The difference in loading everything from a remote DB server versus loading everything from a local DB server is the network latency / pipe size. The network is a much smaller pipe than anything else. Two questions: first, how much data are we really talking about? Second, what is your network speed? 10/100/1000? Figure between 10 and 20% of your pipe size is going to be overhead due to everything from networking protocols to the actual queries themselves.
As others have stated, the way you've architected is usually high on the list of "don't do". When starting, pull only enough data to initialize the app. As the user works through it, pull what you need for that task.
The ONLY time you pull everything is when they are working in a disconnected state. In that case, you still don't load everything as objects in the application, you just work from a local data store which gets sync'ed with the remote server every so often.
The project its pretty much complete. we cant do large refactoring on it now.
I tried to use a second level cache for Hibernate when saving. EhCacheProvider.
in hibernate.xml:
net.sf.ehcache.hibernate.EhCacheProvider
i have done a config for the cache, ehcache.xml:
i have put the cache.jar in the project build path
and i have set the hibernate property for every class and set in the mapping.
But this cache doesn't seem to have an effect. I dont know if it works(if it is used).
Try minimising number of SQL queries, since every query has its own overhead.
You can enable database compression, which should speed things up when there is a lot of data.
Maybe you are connecting to the database many times?
Check the ping time of remote database server - it might be the problem.
As your application is just slow when running on a remote database server, I'd assume that the performance loss is due to:
Connecting to the server: try to reuse connections (pass the instance around) or use connection pooling
Query round-trip time: use as few queries as possible, see here in case of a hand-written DAL:
Preferred way of retrieving row with multiple relating rows
For hibernate you may use its batch functionality and adjust hibernate.batch_size.
In all cases, especially when you can't refactor larger parts of the codebase, use a profiler (method time or sql queries) to find the bottleneck. I bet you'll find thousands of queries, each taking 10ms RTT) which could be merged into one.

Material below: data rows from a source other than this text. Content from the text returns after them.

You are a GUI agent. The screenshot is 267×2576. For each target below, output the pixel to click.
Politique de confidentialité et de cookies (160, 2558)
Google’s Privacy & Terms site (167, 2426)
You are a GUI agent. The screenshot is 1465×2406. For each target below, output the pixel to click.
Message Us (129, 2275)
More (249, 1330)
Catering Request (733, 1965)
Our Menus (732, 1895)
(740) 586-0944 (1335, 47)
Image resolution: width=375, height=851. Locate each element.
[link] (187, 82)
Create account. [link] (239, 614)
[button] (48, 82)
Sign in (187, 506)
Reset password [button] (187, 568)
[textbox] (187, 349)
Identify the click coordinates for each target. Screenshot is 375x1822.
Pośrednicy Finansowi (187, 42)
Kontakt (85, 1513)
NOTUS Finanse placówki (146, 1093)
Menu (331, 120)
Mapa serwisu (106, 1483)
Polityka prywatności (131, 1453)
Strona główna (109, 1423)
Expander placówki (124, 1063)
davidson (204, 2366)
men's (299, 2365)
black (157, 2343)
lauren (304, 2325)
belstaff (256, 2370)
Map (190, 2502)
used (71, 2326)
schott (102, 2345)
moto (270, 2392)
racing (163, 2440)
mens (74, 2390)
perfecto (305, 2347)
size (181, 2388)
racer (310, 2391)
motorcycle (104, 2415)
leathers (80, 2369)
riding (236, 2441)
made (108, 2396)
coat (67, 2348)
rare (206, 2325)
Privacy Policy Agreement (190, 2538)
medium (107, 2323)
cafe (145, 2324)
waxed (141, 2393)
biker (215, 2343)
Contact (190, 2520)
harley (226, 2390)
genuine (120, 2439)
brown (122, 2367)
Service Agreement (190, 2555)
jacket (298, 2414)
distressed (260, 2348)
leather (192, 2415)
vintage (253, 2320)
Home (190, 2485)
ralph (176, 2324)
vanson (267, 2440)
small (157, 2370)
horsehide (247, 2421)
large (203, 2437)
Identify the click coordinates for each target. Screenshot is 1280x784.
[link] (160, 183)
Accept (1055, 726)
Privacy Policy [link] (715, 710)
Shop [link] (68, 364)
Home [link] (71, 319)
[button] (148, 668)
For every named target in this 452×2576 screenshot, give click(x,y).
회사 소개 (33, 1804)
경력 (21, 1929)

Some other things you can look into:
You can allocate more memory to the JVM
Use the jconsole tool to investigate what the bottlenecks are.
Why dont you have two separate threads?
Thread 1 will load your objects one by one.
Thread 2 will process objects as they are loaded.
Your app will seem more interactive at startup.
It never hurts to review the basics:
Improving speed means reducing time (obviously), and to do that, you find activities that take significant time but can be eliminated or replaced with something that uses less time. What I mean by activity is almost always a function call, method call, or property call, performed on a specific line of code for a specific purpose. If may invoke I/O or it may invoke computation, or both. If its purpose is not essential, then it can be optimized.
Many people use profilers to try to find these time-wasting lines of code, but most profilers miss the target because they look at functions, not lines, they go to sleep during I/O, and they worry about "self time".
Many more people try to guess what could be the problem, or they ask others to guess, such as by asking on SO. Such guesses, in the nature of guesses, are sometimes right - more often not, but people still invest time and resources in them.
There's a very simple way to find out for sure, without guessing, what could fruitfully be optimized, and here is one way to do it in Java.
Thanks for your answers. Their were more than helpful.
We completely solved this problem like so:
Refactored the LOAD code. Now it uses Hibernate with Lazy Fetching.
Refactored the SAVE code. Now it saves, just the data that was modified and right after the time it was modified. This way we dont have a HUGE save an the end.
Im amazed of how good it all went. The amount of new code we had to write was very very small.